→ EXERCISE AIM: Copy the items word for word, from the start of the items through the line containing "[x=648, y=401]", and include that line.

→ DATA EXTRACT:
○ ○ ○ ○ ○ ○ ○

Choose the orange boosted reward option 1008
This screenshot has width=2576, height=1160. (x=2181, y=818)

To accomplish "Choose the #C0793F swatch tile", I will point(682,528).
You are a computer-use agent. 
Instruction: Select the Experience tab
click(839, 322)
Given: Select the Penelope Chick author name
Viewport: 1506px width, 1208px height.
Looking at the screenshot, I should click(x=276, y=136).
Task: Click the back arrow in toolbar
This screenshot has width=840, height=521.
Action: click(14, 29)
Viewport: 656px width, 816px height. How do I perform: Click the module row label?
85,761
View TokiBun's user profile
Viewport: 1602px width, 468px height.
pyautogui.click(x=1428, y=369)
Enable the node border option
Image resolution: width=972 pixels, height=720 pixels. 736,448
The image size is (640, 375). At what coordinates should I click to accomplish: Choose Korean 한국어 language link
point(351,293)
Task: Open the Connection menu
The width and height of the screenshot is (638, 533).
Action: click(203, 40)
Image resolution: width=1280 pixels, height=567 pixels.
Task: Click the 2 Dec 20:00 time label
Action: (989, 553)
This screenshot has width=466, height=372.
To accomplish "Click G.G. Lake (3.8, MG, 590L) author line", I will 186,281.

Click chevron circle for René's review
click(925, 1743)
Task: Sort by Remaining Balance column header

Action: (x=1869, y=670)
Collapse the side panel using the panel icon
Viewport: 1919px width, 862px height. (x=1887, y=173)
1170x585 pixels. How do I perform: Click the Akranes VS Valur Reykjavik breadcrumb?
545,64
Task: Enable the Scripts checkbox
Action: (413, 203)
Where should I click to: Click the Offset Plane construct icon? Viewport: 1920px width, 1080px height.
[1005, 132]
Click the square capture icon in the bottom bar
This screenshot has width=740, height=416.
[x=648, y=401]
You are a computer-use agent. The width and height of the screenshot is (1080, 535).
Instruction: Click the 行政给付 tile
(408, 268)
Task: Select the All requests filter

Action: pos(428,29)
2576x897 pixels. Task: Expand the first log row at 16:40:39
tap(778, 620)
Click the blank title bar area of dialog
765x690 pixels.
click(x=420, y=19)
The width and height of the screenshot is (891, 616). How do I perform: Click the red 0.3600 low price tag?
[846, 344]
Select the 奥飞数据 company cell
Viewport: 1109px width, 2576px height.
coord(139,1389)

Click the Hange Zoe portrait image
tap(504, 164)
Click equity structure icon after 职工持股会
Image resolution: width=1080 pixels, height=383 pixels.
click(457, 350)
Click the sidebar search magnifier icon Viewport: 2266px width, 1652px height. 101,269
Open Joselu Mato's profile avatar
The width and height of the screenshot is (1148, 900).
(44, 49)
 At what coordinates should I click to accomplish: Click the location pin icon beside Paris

○ ○ ○ ○ ○ ○ ○

→ EXPECTED ANSWER:
Choose the orange boosted reward option 1008
This screenshot has width=2576, height=1160. (x=2181, y=818)

To accomplish "Choose the #C0793F swatch tile", I will point(682,528).
You are a computer-use agent. 
Instruction: Select the Experience tab
click(839, 322)
Given: Select the Penelope Chick author name
Viewport: 1506px width, 1208px height.
Looking at the screenshot, I should click(x=276, y=136).
Task: Click the back arrow in toolbar
This screenshot has width=840, height=521.
Action: click(14, 29)
Viewport: 656px width, 816px height. How do I perform: Click the module row label?
85,761
View TokiBun's user profile
Viewport: 1602px width, 468px height.
pyautogui.click(x=1428, y=369)
Enable the node border option
Image resolution: width=972 pixels, height=720 pixels. 736,448
The image size is (640, 375). At what coordinates should I click to accomplish: Choose Korean 한국어 language link
point(351,293)
Task: Open the Connection menu
The width and height of the screenshot is (638, 533).
Action: click(203, 40)
Image resolution: width=1280 pixels, height=567 pixels.
Task: Click the 2 Dec 20:00 time label
Action: (989, 553)
This screenshot has width=466, height=372.
To accomplish "Click G.G. Lake (3.8, MG, 590L) author line", I will 186,281.

Click chevron circle for René's review
click(925, 1743)
Task: Sort by Remaining Balance column header

Action: (x=1869, y=670)
Collapse the side panel using the panel icon
Viewport: 1919px width, 862px height. (x=1887, y=173)
1170x585 pixels. How do I perform: Click the Akranes VS Valur Reykjavik breadcrumb?
545,64
Task: Enable the Scripts checkbox
Action: (413, 203)
Where should I click to: Click the Offset Plane construct icon? Viewport: 1920px width, 1080px height.
[1005, 132]
Click the square capture icon in the bottom bar
This screenshot has width=740, height=416.
[x=648, y=401]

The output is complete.